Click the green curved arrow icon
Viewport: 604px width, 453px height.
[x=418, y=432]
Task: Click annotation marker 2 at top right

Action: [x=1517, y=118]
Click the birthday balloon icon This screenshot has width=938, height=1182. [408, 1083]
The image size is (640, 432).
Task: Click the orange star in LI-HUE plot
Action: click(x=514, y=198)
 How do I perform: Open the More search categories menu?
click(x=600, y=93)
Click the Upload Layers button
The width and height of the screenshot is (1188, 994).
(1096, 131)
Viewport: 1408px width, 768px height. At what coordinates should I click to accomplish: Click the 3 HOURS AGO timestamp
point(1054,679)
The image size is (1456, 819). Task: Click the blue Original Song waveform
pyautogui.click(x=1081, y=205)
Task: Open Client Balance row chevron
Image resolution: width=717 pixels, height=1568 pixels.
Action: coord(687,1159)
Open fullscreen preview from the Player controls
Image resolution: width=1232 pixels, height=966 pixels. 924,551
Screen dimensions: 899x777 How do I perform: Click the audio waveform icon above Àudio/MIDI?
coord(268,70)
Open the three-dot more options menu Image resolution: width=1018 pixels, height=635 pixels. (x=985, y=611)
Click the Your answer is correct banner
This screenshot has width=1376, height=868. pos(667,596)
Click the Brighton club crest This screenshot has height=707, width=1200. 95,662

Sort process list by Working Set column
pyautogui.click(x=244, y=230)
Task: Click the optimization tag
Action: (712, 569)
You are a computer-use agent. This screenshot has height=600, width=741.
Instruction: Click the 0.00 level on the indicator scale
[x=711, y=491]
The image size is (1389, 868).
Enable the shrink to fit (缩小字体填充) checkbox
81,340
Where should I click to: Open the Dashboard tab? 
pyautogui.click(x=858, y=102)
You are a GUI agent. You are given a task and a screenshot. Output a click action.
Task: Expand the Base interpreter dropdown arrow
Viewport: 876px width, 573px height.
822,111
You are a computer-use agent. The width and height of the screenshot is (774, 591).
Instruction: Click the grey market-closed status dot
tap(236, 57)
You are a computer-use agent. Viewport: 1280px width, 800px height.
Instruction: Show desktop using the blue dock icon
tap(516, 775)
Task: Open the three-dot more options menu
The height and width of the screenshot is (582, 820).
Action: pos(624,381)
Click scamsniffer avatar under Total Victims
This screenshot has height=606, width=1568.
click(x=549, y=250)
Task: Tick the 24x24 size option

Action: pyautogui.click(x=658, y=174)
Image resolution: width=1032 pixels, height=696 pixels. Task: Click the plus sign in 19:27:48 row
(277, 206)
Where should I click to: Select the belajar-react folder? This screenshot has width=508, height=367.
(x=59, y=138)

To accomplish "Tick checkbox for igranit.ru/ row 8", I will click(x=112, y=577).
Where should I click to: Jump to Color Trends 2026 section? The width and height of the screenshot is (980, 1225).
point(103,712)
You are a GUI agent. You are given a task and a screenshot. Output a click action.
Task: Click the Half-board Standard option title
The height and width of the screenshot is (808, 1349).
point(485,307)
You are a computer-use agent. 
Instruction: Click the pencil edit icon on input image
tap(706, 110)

> _Problem requirements_:
The lines to reproduce run from the one containing "You are a computer-use agent. The" to the last line of the listing; print them exactly, including both ends.

> _Solution below_:
You are a computer-use agent. The width and height of the screenshot is (774, 591).
Instruction: Click the grey market-closed status dot
tap(236, 57)
You are a computer-use agent. Viewport: 1280px width, 800px height.
Instruction: Show desktop using the blue dock icon
tap(516, 775)
Task: Open the three-dot more options menu
The height and width of the screenshot is (582, 820).
Action: pos(624,381)
Click scamsniffer avatar under Total Victims
This screenshot has height=606, width=1568.
click(x=549, y=250)
Task: Tick the 24x24 size option

Action: pyautogui.click(x=658, y=174)
Image resolution: width=1032 pixels, height=696 pixels. Task: Click the plus sign in 19:27:48 row
(277, 206)
Where should I click to: Select the belajar-react folder? This screenshot has width=508, height=367.
(x=59, y=138)

To accomplish "Tick checkbox for igranit.ru/ row 8", I will click(x=112, y=577).
Where should I click to: Jump to Color Trends 2026 section? The width and height of the screenshot is (980, 1225).
point(103,712)
You are a GUI agent. You are given a task and a screenshot. Output a click action.
Task: Click the Half-board Standard option title
The height and width of the screenshot is (808, 1349).
point(485,307)
You are a computer-use agent. 
Instruction: Click the pencil edit icon on input image
tap(706, 110)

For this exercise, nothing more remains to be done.